**What is expected**.
Copy the material from the line containing "119) in the screenshot?" through the line containing "(584, 648).", with both of those lines included and every line reproduced unchanged.

**Records provided**.
— begin —
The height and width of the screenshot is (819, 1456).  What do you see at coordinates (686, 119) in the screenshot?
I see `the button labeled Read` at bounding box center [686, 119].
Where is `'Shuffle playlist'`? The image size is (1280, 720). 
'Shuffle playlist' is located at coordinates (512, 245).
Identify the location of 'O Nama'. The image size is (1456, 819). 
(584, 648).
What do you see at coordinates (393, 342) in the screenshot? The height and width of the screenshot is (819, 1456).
— end —
— begin —
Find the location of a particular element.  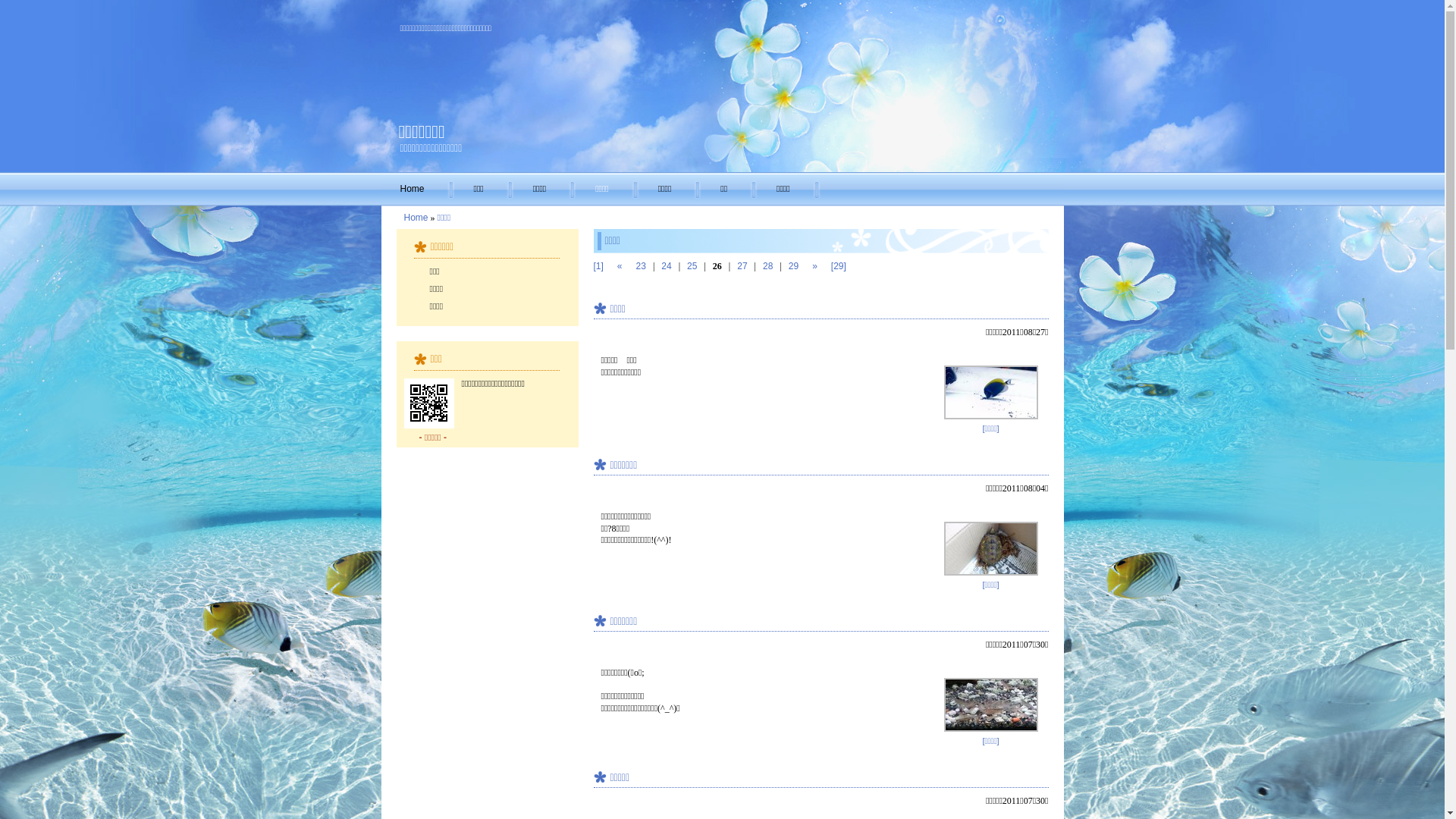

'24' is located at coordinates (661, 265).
— end —
**Output of the task**.
The height and width of the screenshot is (819, 1456).  What do you see at coordinates (686, 119) in the screenshot?
I see `the button labeled Read` at bounding box center [686, 119].
Where is `'Shuffle playlist'`? The image size is (1280, 720). 
'Shuffle playlist' is located at coordinates (512, 245).
Identify the location of 'O Nama'. The image size is (1456, 819). 
(584, 648).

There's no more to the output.